Raises HallucinationError if raise_on_fail=True. Async supported via ainvoke().

LlamaIndex integration

pip install director-ai[llamaindex,nli]
from director_ai.integrations.llamaindex import DirectorAIPostprocessor

postprocessor = DirectorAIPostprocessor(
    facts={"pricing": "Enterprise plan starts at $99/month."},
    threshold=0.6,
)

# Filters out hallucinated nodes before they reach the user
query_engine = index.as_query_engine(
    node_postprocessors=[postprocessor]
)
response = query_engine.query("What does Enterprise cost?")

Adds director_ai_score metadata to surviving nodes.

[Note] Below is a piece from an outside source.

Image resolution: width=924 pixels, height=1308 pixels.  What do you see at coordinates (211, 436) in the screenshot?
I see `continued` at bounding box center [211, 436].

Also usable standalone via postprocessor.check(query, response).

LangGraph integration

from director_ai.integrations.langgraph import director_ai_node, director_ai_conditional_edge

node = director_ai_node(facts={"policy": "Refunds within 30 days."}, on_fail="flag")
edge = director_ai_conditional_edge("output", "retry")
# Wire into your LangGraph StateGraph

Haystack integration

from director_ai.integrations.haystack import DirectorAIChecker

checker = DirectorAIChecker(facts={"policy": "Refunds within 30 days."})
result = checker.run(query="Refund policy?", replies=["60-day refunds."])
print(result["scores"])  # [CoherenceScore(...)]

CrewAI integration

from director_ai.integrations.crewai import DirectorAITool

tool = DirectorAITool(facts={"policy": "Refunds within 30 days."})
result = tool.check("Refund policy?", "We offer 30-day refunds.")
print(result["approved"])  # True

Score caching

scorer = CoherenceScorer(
    threshold=0.6,
    cache_size=1024,   # LRU cache for streaming deduplication
    cache_ttl=300,     # TTL in seconds
)

More examples

Example Backend What it shows
quickstart.py None Guard any output in 10 lines
openai_guard.py OpenAI Score + streaming halt for GPT-4o
ollama_guard.py Ollama Local LLM guard with Llama 3
langchain_guard.py LangChain Full chain guardrail
streaming_halt_demo.py Simulated All 3 halt mechanisms visualised

Interactive demo

Open in Colab

pip install director-ai gradio
python demo/app.py

Scoring Formula

Coherence = 1 - (0.6 * H_logical + 0.4 * H_factual)
Component Source Range Meaning
H_logical NLI model (DeBERTa) 0-1 Contradiction probability
H_factual RAG retrieval 0-1 Ground truth deviation
  • Score >= 0.6 → approved (configurable)
  • Score < 0.5 → safety kernel emergency halt

Benchmarks

Accuracy — LLM-AggreFact (29,320 samples, 11 datasets)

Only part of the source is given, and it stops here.